Report

This brief evaluates the Chicago Housing Authority’s (CHA) traditional service Plan and the Chicago Family Case Management Demonstration service model according to the challenges faced and solutions implemented.  The Plan replaced the CHA’s notorious high-rise developments with new mixed-income housing, reinvested in and improved its remaining public housing stock, reversing its long history of dysfunctional internal management. The Chicago Family Case Management Demonstration was created to develop effective strategies for addressing the needs of hard-to-house families within these borders.
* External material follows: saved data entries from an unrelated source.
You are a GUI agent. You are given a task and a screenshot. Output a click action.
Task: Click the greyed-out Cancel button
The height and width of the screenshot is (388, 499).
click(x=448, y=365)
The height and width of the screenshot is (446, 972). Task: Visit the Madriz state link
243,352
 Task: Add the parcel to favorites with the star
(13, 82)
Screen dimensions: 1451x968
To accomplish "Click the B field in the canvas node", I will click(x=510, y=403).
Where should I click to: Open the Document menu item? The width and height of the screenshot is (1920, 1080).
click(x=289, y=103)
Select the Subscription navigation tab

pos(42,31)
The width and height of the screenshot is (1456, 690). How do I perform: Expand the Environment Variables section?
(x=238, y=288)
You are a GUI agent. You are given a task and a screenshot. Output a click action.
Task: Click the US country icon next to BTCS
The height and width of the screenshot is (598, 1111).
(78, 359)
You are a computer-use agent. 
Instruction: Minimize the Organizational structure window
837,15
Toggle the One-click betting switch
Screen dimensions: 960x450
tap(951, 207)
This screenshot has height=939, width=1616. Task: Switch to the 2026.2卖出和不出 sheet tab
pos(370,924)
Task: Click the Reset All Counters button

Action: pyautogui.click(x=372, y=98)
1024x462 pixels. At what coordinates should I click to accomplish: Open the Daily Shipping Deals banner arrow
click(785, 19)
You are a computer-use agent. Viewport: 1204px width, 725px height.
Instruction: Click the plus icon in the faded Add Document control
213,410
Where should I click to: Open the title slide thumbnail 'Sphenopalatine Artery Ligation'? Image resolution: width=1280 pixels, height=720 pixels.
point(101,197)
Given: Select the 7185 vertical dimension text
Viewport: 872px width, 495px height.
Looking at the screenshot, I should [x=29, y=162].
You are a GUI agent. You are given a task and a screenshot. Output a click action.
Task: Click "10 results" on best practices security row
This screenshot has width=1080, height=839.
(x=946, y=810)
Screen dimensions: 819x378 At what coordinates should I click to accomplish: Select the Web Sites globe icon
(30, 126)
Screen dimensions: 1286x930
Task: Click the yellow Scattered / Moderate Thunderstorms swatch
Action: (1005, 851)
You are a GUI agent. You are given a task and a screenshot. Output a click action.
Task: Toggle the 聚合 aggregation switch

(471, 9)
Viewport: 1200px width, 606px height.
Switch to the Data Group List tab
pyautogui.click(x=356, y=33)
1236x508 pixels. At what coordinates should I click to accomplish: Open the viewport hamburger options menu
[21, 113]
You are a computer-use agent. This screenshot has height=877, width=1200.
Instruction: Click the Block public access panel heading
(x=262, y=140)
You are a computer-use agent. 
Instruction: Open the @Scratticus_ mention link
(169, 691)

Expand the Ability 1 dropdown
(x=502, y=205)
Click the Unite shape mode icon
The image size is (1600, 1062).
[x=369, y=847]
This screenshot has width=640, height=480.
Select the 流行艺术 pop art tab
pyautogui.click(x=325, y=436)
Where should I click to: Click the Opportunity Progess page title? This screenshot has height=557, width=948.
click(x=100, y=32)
The report found that the Demonstration dramatically lowered caseloads to about half the standard load for CHA service providers and ensured consistency of care over time.

December 30, 2010

In This Report, You’ll Learn

  1. 1

    What Chicago did to lend a helping hand to its public housing residents.

  2. 2

    How Urban Institute conducted its evaluation.

  3. 3

    Recommendations and implications for future housing and service policy.

  4. 4

    The challenges associated with high-poverty, high-risk public housing residents.

  1. 5

    The differences between the basic services and demonstration services models.

Key Takeaway

Hard to house residents had tough problems to conquer, but Demonstration staff were not deterred

Demonstration case managers uncovered one tough problem after another: women with severe depression; mothers at risk for losing custody of their children; grandmothers struggling to care for several grandchildren, some of whom were in trouble with the law; and substance abusers who were so in debt to drug dealers that the dealers had taken over their apartments. A full-time clinical supervisor was brought on board to help staff process all the challenges.